TASK DATA:
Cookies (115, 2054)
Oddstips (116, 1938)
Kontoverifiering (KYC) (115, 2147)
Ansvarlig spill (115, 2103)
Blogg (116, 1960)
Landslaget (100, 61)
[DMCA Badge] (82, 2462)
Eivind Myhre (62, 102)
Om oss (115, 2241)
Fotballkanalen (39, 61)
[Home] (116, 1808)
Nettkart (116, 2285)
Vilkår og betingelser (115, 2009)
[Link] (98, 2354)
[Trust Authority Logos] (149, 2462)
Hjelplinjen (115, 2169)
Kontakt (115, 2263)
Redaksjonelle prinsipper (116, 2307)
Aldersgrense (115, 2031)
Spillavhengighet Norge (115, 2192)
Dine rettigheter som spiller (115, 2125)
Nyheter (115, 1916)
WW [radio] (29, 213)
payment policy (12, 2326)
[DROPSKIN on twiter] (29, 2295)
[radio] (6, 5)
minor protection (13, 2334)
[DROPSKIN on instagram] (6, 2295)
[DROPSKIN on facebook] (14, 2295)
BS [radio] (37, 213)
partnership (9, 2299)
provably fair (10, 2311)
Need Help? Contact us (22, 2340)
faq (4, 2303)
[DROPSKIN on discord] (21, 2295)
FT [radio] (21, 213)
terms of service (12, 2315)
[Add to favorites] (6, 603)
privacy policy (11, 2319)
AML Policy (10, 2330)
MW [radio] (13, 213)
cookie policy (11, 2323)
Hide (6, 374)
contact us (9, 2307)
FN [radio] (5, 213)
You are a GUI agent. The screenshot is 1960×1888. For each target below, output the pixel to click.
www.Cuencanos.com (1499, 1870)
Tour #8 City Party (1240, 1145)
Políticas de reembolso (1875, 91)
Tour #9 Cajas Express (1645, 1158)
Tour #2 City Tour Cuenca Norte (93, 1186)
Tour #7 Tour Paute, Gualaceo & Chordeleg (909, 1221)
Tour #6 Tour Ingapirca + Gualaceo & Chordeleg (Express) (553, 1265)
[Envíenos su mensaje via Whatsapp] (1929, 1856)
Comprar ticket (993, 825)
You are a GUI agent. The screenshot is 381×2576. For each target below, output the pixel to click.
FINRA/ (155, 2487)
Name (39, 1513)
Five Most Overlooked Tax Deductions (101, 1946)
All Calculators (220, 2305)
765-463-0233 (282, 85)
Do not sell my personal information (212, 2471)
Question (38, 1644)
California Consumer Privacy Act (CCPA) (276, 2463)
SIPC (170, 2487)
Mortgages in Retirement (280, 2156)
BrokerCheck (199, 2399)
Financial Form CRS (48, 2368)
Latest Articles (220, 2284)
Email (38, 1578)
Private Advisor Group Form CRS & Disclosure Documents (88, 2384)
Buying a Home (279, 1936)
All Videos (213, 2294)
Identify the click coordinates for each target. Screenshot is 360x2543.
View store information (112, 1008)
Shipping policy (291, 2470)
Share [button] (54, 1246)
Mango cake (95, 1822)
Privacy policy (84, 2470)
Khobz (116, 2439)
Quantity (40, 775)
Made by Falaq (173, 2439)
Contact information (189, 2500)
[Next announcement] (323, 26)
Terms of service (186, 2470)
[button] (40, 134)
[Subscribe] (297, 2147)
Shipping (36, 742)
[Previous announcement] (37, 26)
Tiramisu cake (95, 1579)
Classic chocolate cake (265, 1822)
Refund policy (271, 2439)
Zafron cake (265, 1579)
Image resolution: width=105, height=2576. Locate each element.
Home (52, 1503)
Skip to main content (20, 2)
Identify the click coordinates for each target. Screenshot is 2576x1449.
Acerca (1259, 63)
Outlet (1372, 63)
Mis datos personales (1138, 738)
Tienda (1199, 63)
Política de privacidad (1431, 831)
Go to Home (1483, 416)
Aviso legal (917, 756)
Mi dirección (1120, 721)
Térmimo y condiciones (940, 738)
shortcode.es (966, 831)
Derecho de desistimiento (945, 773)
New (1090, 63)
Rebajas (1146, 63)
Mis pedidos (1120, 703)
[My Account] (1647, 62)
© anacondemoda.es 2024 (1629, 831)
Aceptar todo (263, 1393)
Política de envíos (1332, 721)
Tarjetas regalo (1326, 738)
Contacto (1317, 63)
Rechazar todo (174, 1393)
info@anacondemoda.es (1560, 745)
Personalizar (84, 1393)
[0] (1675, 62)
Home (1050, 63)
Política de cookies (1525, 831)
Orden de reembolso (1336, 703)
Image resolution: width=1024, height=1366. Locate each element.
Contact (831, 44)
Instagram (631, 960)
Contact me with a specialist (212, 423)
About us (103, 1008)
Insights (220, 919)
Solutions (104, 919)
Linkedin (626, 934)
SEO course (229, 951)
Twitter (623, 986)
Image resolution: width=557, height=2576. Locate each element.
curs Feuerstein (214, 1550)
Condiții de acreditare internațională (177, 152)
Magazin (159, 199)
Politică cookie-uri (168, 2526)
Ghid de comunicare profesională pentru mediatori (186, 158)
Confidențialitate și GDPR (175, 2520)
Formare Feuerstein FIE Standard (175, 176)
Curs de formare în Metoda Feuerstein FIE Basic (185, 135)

WORK REQUEST: An exact copy of all the records is what is needed here.

THE ANSWER:
Cookies (115, 2054)
Oddstips (116, 1938)
Kontoverifiering (KYC) (115, 2147)
Ansvarlig spill (115, 2103)
Blogg (116, 1960)
Landslaget (100, 61)
[DMCA Badge] (82, 2462)
Eivind Myhre (62, 102)
Om oss (115, 2241)
Fotballkanalen (39, 61)
[Home] (116, 1808)
Nettkart (116, 2285)
Vilkår og betingelser (115, 2009)
[Link] (98, 2354)
[Trust Authority Logos] (149, 2462)
Hjelplinjen (115, 2169)
Kontakt (115, 2263)
Redaksjonelle prinsipper (116, 2307)
Aldersgrense (115, 2031)
Spillavhengighet Norge (115, 2192)
Dine rettigheter som spiller (115, 2125)
Nyheter (115, 1916)
WW [radio] (29, 213)
payment policy (12, 2326)
[DROPSKIN on twiter] (29, 2295)
[radio] (6, 5)
minor protection (13, 2334)
[DROPSKIN on instagram] (6, 2295)
[DROPSKIN on facebook] (14, 2295)
BS [radio] (37, 213)
partnership (9, 2299)
provably fair (10, 2311)
Need Help? Contact us (22, 2340)
faq (4, 2303)
[DROPSKIN on discord] (21, 2295)
FT [radio] (21, 213)
terms of service (12, 2315)
[Add to favorites] (6, 603)
privacy policy (11, 2319)
AML Policy (10, 2330)
MW [radio] (13, 213)
cookie policy (11, 2323)
Hide (6, 374)
contact us (9, 2307)
FN [radio] (5, 213)
You are a GUI agent. The screenshot is 1960×1888. For each target below, output the pixel to click.
www.Cuencanos.com (1499, 1870)
Tour #8 City Party (1240, 1145)
Políticas de reembolso (1875, 91)
Tour #9 Cajas Express (1645, 1158)
Tour #2 City Tour Cuenca Norte (93, 1186)
Tour #7 Tour Paute, Gualaceo & Chordeleg (909, 1221)
Tour #6 Tour Ingapirca + Gualaceo & Chordeleg (Express) (553, 1265)
[Envíenos su mensaje via Whatsapp] (1929, 1856)
Comprar ticket (993, 825)
You are a GUI agent. The screenshot is 381×2576. For each target below, output the pixel to click.
FINRA/ (155, 2487)
Name (39, 1513)
Five Most Overlooked Tax Deductions (101, 1946)
All Calculators (220, 2305)
765-463-0233 (282, 85)
Do not sell my personal information (212, 2471)
Question (38, 1644)
California Consumer Privacy Act (CCPA) (276, 2463)
SIPC (170, 2487)
Mortgages in Retirement (280, 2156)
BrokerCheck (199, 2399)
Financial Form CRS (48, 2368)
Latest Articles (220, 2284)
Email (38, 1578)
Private Advisor Group Form CRS & Disclosure Documents (88, 2384)
Buying a Home (279, 1936)
All Videos (213, 2294)
Identify the click coordinates for each target. Screenshot is 360x2543.
View store information (112, 1008)
Shipping policy (291, 2470)
Share [button] (54, 1246)
Mango cake (95, 1822)
Privacy policy (84, 2470)
Khobz (116, 2439)
Quantity (40, 775)
Made by Falaq (173, 2439)
Contact information (189, 2500)
[Next announcement] (323, 26)
Terms of service (186, 2470)
[button] (40, 134)
[Subscribe] (297, 2147)
Shipping (36, 742)
[Previous announcement] (37, 26)
Tiramisu cake (95, 1579)
Classic chocolate cake (265, 1822)
Refund policy (271, 2439)
Zafron cake (265, 1579)
Image resolution: width=105, height=2576. Locate each element.
Home (52, 1503)
Skip to main content (20, 2)
Identify the click coordinates for each target. Screenshot is 2576x1449.
Acerca (1259, 63)
Outlet (1372, 63)
Mis datos personales (1138, 738)
Tienda (1199, 63)
Política de privacidad (1431, 831)
Go to Home (1483, 416)
Aviso legal (917, 756)
Mi dirección (1120, 721)
Térmimo y condiciones (940, 738)
shortcode.es (966, 831)
Derecho de desistimiento (945, 773)
New (1090, 63)
Rebajas (1146, 63)
Mis pedidos (1120, 703)
[My Account] (1647, 62)
© anacondemoda.es 2024 (1629, 831)
Aceptar todo (263, 1393)
Política de envíos (1332, 721)
Tarjetas regalo (1326, 738)
Contacto (1317, 63)
Rechazar todo (174, 1393)
info@anacondemoda.es (1560, 745)
Personalizar (84, 1393)
[0] (1675, 62)
Home (1050, 63)
Política de cookies (1525, 831)
Orden de reembolso (1336, 703)
Image resolution: width=1024, height=1366. Locate each element.
Contact (831, 44)
Instagram (631, 960)
Contact me with a specialist (212, 423)
About us (103, 1008)
Insights (220, 919)
Solutions (104, 919)
Linkedin (626, 934)
SEO course (229, 951)
Twitter (623, 986)
Image resolution: width=557, height=2576. Locate each element.
curs Feuerstein (214, 1550)
Condiții de acreditare internațională (177, 152)
Magazin (159, 199)
Politică cookie-uri (168, 2526)
Ghid de comunicare profesională pentru mediatori (186, 158)
Confidențialitate și GDPR (175, 2520)
Formare Feuerstein FIE Standard (175, 176)
Curs de formare în Metoda Feuerstein FIE Basic (185, 135)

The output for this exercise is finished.